Dallas Morning News 15th July 2005

'… fans of the boy wizard may be getting desperate for some fresh adventures from the gang at Hogwarts … Help is at hand in the form of fan fiction. In this curious literary genre that is flourishing on the net, fans of a particular book, TV series or film write their own stories …'

The Guardian 5th December 2002

July 16th 2005 was a momentous day for Harry Potter fans across the globe, when Harry Potter and the Half-Blood Prince, the sixth book in the series, finally appeared in bookshops all over the world. In the United States, the book sold 6.9 million copies in 24 hours, making it the fastest selling book in history.

- _Task to complete_:
Type out the Harry Potter passage word for word, starting at "The Guardian 5th" and ending at "book in history.".

- _Data entries_:
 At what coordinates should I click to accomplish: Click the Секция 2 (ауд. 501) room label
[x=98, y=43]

==

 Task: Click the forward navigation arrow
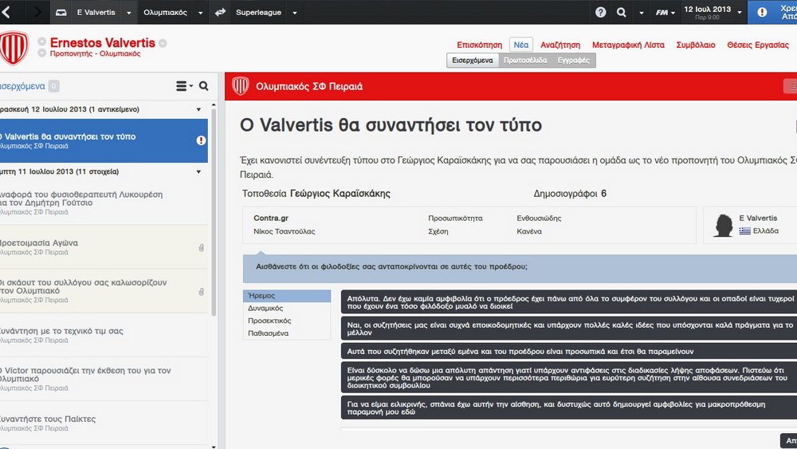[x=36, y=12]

- _Correct result_:
The Guardian 5th December 2002

July 16th 2005 was a momentous day for Harry Potter fans across the globe, when Harry Potter and the Half-Blood Prince, the sixth book in the series, finally appeared in bookshops all over the world. In the United States, the book sold 6.9 million copies in 24 hours, making it the fastest selling book in history.